Given $x,y \in \mathbb{R}^n$, the Cauchy Schwarz inequality states,
$|x^Ty| \leq \|x\|_2\|y\|_2$
And for non-Euclidean (norms other than $l_2$), we have,
$|x^Ty| \leq \|x\|_p\|y\|_q$ where $\|\cdot\|_q$ is the dual norm of $\|\cdot\|_p$ (I remember $p,q$ is related by $1/p+1/q = 1$ or something like that)
For example,
$|x^Ty| \leq \|x\|_1\|y\|_\infty$
My question is:
Does Cauchy-Schwarz imply $|x^Ty| \leq \|x\|_p\|y\|_p$ for any $p
\geq 1$?
I feel like this should hold, based on the fact that all the norms are equivalent. In the previous example, we know that $\|y\|_\infty \leq \alpha \|y\|_1$ with some constant $\alpha$ (I can never remind the exact number)
Then it must be true that,
$|x^Ty| \leq \|x\|_1\|y\|_1$
Is there a flaw in my reasoning?
Best Answer
Well, actually we have $\|y\|_\infty \leq \|y\|_1$, and that implies $$ |x^Ty| \leq \|x\|_1\|y\|_\infty \le \|x\|_1\|y\|_1 \, , $$ so that your reasoning is essentially correct for $p=1$.

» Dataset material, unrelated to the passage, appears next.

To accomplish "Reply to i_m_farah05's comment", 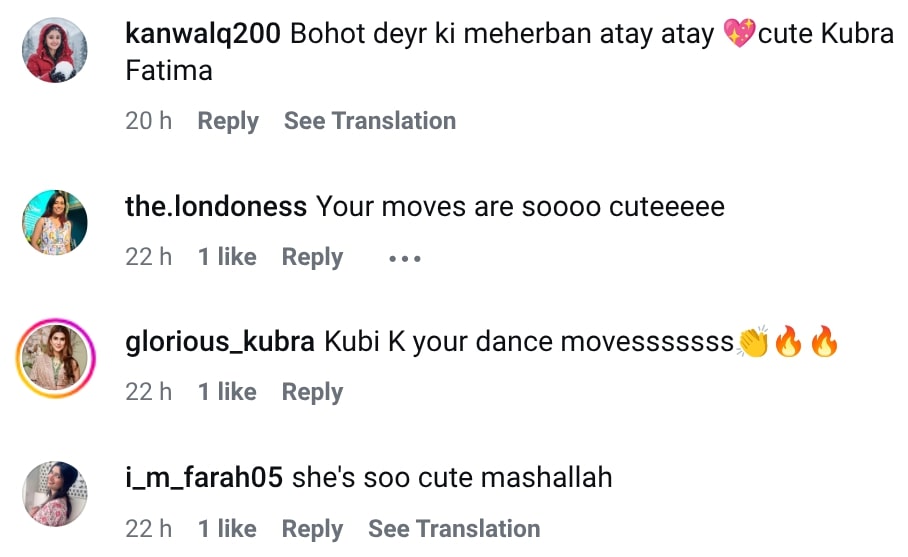I will [x=312, y=528].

For $p > 1$ the same approach works as long as the conjugate $q$ (defined by $\frac 1p + \frac 1q = 1$ ) satisfies $p \le q$, that is, if $p \le 2$. Then Hölder's inequality and the relation between $p$-norms gives $$ |x^Ty| \leq \|x\|_p\|y\|_q \le \|x\|_p\|y\|_p \, . $$
The same reasoning does not work if $p > 2$, and in fact the desired estimate does not hold in that case. This can be seen by choosing $x = y \ne 0$: $$ |x^Ty| = \Vert x \Vert_2^2 > \Vert x \Vert_p^2 = \|x\|_p\|y\|_p \, . $$
Summary: $$ |x^Ty| \leq \Vert x\Vert_p\Vert y\Vert _p \text{ for all } x, y \in \Bbb R^n $$ holds if and only if $p \le 2$.